= TASK GOAL =
Leave out the pictures and give back all the entries exactly as written.

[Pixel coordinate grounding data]
╔══

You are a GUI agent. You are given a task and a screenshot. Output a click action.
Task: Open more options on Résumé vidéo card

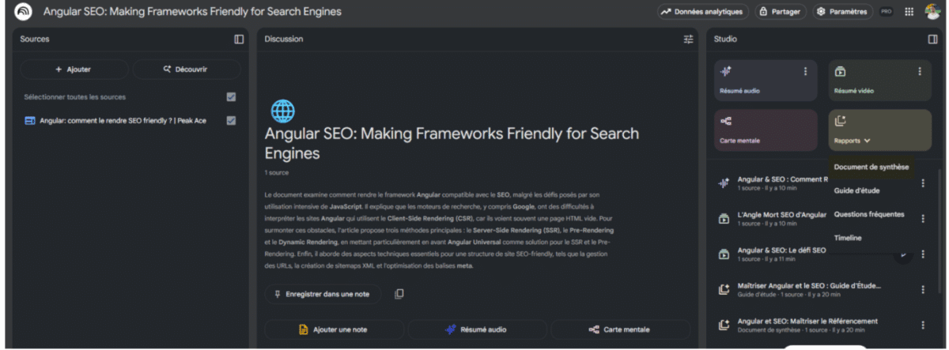pos(920,72)
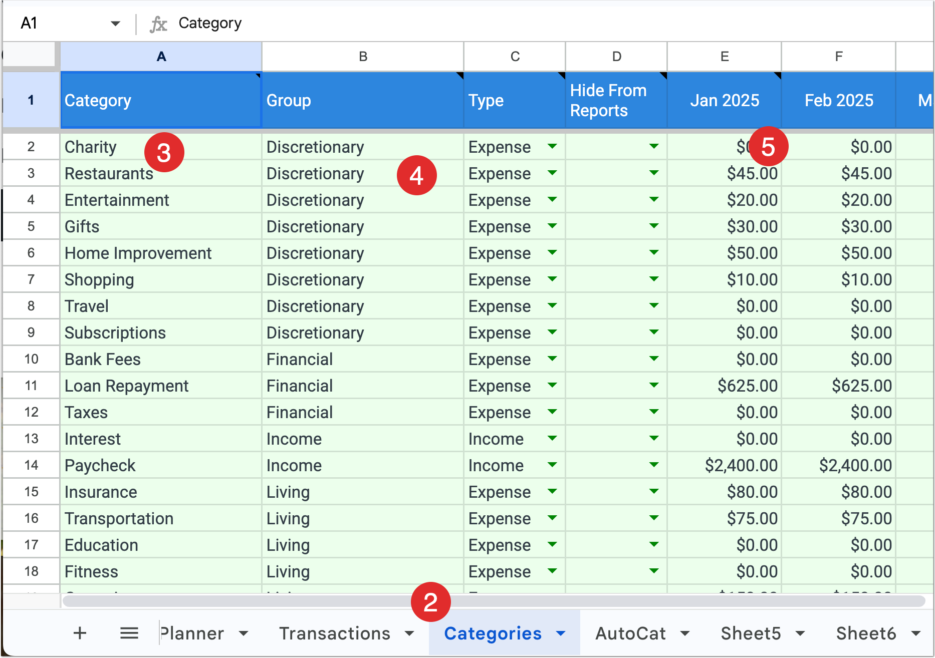Open Name box dropdown arrow beside A1
The width and height of the screenshot is (935, 658).
tap(115, 24)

╚══

= REPLY =
You are a GUI agent. You are given a task and a screenshot. Output a click action.
Task: Open more options on Résumé vidéo card

pos(920,72)
Open Name box dropdown arrow beside A1
The width and height of the screenshot is (935, 658).
tap(115, 24)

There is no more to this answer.